Collected data
# # #

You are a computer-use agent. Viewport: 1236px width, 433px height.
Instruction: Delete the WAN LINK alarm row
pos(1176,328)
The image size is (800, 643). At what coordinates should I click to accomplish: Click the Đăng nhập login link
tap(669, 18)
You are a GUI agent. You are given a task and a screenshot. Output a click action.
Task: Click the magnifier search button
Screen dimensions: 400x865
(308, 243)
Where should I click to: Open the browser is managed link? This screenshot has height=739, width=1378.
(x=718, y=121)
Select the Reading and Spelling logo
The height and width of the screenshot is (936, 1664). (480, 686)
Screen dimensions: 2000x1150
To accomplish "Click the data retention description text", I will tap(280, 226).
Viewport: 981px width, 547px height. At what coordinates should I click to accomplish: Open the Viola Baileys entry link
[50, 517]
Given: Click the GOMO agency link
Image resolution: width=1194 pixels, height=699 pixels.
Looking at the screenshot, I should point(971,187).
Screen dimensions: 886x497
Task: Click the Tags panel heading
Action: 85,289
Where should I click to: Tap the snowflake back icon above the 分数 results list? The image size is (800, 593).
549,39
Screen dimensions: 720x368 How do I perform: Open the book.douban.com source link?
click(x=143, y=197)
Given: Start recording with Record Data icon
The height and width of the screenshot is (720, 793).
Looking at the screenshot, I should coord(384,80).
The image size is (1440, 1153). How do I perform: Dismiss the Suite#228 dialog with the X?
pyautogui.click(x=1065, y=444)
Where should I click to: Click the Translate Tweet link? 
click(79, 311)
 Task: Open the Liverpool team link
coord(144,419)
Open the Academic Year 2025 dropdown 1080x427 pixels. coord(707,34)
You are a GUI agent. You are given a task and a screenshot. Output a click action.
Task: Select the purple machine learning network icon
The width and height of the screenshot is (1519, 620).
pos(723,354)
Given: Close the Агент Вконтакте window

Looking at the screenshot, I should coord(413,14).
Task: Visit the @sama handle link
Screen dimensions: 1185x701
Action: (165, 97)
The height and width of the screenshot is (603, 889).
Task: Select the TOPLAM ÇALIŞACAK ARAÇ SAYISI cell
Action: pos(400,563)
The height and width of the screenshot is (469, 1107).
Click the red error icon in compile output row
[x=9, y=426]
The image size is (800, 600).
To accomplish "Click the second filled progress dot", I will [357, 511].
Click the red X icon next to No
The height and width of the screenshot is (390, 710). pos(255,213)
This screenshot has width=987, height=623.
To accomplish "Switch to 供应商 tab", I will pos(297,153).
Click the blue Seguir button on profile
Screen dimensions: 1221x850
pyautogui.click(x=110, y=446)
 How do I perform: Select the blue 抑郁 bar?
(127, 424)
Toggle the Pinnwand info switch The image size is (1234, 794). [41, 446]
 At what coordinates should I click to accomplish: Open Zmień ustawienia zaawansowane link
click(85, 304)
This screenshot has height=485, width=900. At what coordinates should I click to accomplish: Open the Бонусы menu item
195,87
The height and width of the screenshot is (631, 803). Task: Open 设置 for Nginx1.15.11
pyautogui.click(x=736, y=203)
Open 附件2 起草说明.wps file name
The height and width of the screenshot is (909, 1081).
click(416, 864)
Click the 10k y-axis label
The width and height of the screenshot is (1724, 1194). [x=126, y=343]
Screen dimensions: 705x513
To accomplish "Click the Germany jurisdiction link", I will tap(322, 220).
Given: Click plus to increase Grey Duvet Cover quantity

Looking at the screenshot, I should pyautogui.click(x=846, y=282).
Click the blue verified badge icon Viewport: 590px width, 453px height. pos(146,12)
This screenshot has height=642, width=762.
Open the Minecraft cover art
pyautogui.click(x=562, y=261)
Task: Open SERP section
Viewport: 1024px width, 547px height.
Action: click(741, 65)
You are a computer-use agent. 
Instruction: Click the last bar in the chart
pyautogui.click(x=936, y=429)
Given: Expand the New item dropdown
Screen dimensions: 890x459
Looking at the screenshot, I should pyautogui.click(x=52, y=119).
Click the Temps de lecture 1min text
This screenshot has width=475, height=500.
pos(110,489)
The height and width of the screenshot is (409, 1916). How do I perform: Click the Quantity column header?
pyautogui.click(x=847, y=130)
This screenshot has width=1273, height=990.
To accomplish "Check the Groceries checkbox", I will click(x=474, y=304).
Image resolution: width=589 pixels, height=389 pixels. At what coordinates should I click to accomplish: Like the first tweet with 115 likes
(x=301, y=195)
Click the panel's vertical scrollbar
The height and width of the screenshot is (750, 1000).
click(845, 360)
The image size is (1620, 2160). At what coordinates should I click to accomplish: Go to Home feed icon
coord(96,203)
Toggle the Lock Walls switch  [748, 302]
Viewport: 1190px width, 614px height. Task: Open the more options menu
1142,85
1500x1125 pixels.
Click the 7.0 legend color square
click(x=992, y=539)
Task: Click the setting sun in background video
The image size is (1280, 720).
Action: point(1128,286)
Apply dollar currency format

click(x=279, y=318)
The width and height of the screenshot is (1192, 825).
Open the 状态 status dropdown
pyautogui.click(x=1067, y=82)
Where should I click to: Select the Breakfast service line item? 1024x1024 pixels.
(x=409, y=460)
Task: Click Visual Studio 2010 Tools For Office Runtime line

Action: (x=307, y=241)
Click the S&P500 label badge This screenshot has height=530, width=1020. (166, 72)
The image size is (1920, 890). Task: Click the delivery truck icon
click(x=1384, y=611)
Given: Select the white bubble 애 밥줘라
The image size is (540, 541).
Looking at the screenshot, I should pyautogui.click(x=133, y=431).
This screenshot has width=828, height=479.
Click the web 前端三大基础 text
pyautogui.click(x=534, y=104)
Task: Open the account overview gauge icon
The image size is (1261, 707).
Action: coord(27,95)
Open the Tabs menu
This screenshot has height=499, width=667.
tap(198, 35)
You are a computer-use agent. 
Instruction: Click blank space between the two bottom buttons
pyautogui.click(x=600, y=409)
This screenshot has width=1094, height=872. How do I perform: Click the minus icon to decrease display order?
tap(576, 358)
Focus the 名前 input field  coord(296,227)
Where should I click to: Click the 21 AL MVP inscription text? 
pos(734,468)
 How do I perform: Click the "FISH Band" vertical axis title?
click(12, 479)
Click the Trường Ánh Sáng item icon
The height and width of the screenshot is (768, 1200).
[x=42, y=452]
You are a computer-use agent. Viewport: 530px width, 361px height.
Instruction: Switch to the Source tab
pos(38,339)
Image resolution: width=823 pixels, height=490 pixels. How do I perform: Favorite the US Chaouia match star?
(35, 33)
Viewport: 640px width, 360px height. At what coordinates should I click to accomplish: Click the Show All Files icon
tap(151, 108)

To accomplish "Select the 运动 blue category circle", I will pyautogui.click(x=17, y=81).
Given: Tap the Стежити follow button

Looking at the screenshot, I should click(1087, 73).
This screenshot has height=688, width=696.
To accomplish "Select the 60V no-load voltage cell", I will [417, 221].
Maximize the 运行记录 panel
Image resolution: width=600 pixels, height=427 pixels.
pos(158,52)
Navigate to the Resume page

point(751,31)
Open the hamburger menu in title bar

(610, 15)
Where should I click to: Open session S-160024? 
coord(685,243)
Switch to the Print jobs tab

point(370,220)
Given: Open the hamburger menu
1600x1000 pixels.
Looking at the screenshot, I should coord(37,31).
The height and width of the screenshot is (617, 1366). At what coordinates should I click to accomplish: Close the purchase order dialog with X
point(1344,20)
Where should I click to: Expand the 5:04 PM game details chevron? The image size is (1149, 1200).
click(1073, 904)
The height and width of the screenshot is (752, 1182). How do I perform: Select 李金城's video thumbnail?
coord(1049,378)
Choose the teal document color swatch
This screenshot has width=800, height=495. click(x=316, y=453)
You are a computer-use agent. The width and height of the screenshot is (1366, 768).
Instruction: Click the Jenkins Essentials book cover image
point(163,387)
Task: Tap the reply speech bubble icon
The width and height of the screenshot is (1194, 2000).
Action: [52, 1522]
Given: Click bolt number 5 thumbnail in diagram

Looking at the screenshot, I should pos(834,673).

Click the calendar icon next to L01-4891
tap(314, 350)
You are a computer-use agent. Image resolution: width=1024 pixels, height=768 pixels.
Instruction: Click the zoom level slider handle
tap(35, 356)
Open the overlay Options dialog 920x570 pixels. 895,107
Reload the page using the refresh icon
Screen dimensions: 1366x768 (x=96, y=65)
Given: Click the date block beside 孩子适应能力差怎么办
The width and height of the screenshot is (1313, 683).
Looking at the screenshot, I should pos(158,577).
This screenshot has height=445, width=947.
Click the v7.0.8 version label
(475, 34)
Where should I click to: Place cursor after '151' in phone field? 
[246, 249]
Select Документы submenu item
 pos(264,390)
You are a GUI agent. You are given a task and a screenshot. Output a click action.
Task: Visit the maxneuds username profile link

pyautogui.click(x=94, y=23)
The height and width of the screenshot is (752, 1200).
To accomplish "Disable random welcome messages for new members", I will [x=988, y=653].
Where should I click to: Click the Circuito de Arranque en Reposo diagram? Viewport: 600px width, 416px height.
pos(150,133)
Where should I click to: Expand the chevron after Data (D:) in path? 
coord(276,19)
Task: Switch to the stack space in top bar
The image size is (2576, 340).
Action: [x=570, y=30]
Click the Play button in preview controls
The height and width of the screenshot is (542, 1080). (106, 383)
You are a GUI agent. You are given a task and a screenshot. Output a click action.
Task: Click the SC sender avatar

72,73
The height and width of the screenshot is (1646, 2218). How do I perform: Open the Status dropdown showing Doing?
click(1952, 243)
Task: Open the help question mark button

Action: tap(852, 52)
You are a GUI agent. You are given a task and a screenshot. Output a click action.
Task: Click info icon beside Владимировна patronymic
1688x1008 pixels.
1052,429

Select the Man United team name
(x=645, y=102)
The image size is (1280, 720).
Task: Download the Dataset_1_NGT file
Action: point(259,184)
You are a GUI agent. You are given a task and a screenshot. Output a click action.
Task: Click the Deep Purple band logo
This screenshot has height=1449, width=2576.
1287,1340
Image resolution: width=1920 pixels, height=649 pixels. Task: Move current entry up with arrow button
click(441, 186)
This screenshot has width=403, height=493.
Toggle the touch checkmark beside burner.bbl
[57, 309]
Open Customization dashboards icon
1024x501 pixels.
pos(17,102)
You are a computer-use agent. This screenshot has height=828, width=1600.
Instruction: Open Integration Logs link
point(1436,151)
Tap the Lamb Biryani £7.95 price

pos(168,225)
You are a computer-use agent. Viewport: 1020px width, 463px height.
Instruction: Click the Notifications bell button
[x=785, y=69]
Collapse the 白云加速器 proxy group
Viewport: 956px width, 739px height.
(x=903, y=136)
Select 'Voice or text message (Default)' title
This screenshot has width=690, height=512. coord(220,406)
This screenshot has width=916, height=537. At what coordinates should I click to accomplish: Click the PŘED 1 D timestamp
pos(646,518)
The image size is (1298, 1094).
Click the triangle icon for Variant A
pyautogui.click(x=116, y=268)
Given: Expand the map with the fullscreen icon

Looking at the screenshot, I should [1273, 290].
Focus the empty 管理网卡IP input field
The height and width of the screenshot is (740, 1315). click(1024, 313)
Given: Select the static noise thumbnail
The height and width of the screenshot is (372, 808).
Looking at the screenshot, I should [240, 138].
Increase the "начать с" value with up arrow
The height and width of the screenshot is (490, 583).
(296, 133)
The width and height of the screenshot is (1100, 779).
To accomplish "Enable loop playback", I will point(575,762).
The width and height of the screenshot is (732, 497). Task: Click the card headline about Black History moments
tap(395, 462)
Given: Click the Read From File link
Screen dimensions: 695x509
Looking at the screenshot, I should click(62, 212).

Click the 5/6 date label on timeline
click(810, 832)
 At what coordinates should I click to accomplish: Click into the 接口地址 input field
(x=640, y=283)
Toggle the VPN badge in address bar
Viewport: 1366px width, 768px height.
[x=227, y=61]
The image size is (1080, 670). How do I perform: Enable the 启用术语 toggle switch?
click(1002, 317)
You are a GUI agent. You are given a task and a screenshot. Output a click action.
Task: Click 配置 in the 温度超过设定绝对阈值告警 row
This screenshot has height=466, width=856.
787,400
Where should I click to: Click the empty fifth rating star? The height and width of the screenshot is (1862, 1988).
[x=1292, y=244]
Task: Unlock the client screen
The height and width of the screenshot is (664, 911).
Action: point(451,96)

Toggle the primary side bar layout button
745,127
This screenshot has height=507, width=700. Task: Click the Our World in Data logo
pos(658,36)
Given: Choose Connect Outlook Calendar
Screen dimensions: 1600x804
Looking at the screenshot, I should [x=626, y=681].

# # #

Task to carry out
Count every line of the data above that includes the word "computer", then state the total and nothing more.

Answer section
8